Posted Fri Apr 21, 2017 7:45 PM
I wonder if they just need the +5V power that is normally on an Atari joystick port? That's why an Atari Trackball doesn't work on a TI either--give it power on that pin from an external source and see what happens. . .
i can test this for you.. i have some controllers will have to dig them out
Greg
Posted Sat Apr 22, 2017 12:40 PM
Posted Mon May 8, 2017 7:35 AM
Genesis controllers have a parallel to serial shift register chip inside that bring all the buttons encoded back as a serial signal, except the dpad.
For my TI and Tomy Tutor, I remove the chip and just use the switches.
The chip is surface mount so I do things like take a dremel and grind all the traces I don't want.
For best results on a 4A, use the controller's screwdriver interface.
Or, use a little PIC chip to talk to the sega device and pretend to be the TI device.
-M@
That's not quite correct--the NES and SNES have a shift register. The Genesis has a quad 1-of-2 data selector, a 74LS157. You supply 5v on pin 5 to this chip and keep pin 7 high if you want to read the four directions and the B and C buttons. Drop pin 7 and you can read Start and A.
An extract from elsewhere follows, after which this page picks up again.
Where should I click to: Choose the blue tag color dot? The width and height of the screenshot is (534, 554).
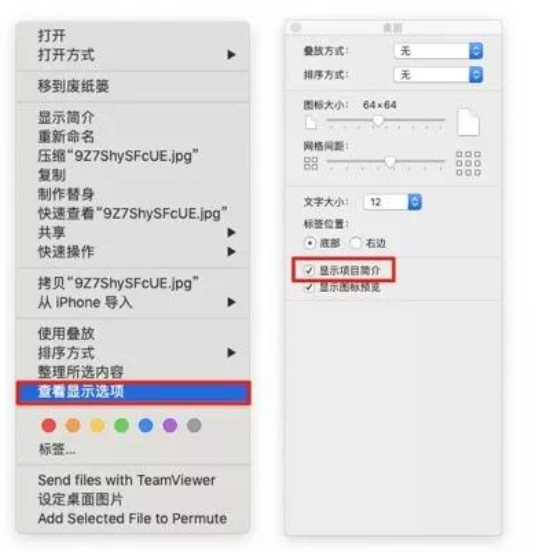146,425
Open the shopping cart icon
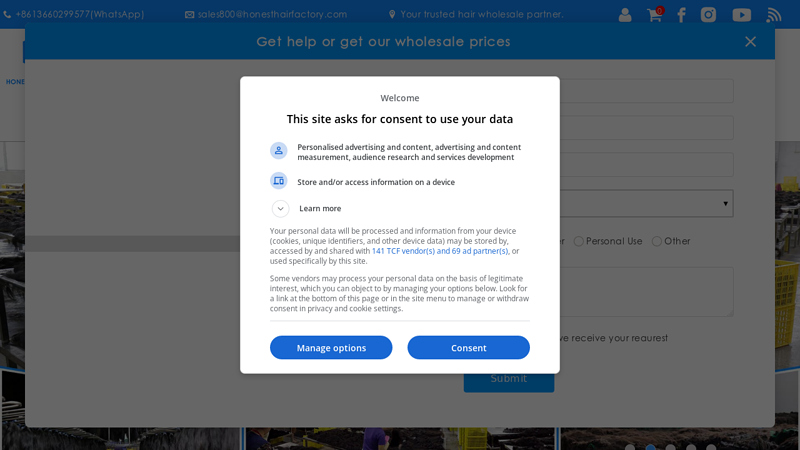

This is NOT actually Atari-compatible. Atari provides +5v on pin 7. Pin 5 is one of the paddle inputs, which the electronics nerds in the group can tell you is not harmful to the RC charge timer used to read the pot on the Atari. The reason these work on the 2600 is because putting 5v on pin 7 inadvertently powers the TTL chip. The pot turned all the way to one side would do the same thing.
The console has NC joystick pins and any one of them could be wired for +5, but it would be a mod you'd have to consciously choose to make.
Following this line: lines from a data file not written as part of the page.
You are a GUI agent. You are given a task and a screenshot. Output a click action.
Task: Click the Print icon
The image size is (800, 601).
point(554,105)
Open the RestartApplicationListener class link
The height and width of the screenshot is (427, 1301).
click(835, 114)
Posted Mon May 8, 2017 9:41 AM
Posted Mon May 8, 2017 10:14 AM
The usual Atari adapter is all you need, if pin 7 has +5 on it.
I'm actually considering wiring up some NES controllers to work on the TI, Atari (SMS mode) and possibly switchable to Atari 7800 mode.
Posted Mon May 8, 2017 10:33 AM
The usual Atari adapter is all you need, if pin 7 has +5 on it.
I'm actually considering wiring up some NES controllers to work on the TI, Atari (SMS mode) and possibly switchable to Atari 7800 mode.
Posted Mon May 8, 2017 5:43 PM
This messaging is what I'm trying to prevent. I believe it comes from a failure to understand that on a 4A there is no power or GND lines at the Joystick port. And 'the usual' atari adapter is a passive device, that does not bring power to the table for us 99ers.
-M@
I realize the TI has not got +5 to the port. In fact I said so three messages above. If you add an external powersupply, it'd work. If you don't, it won't. That's why I'm planning to rewire some NES controllers as SMS controllers--those will.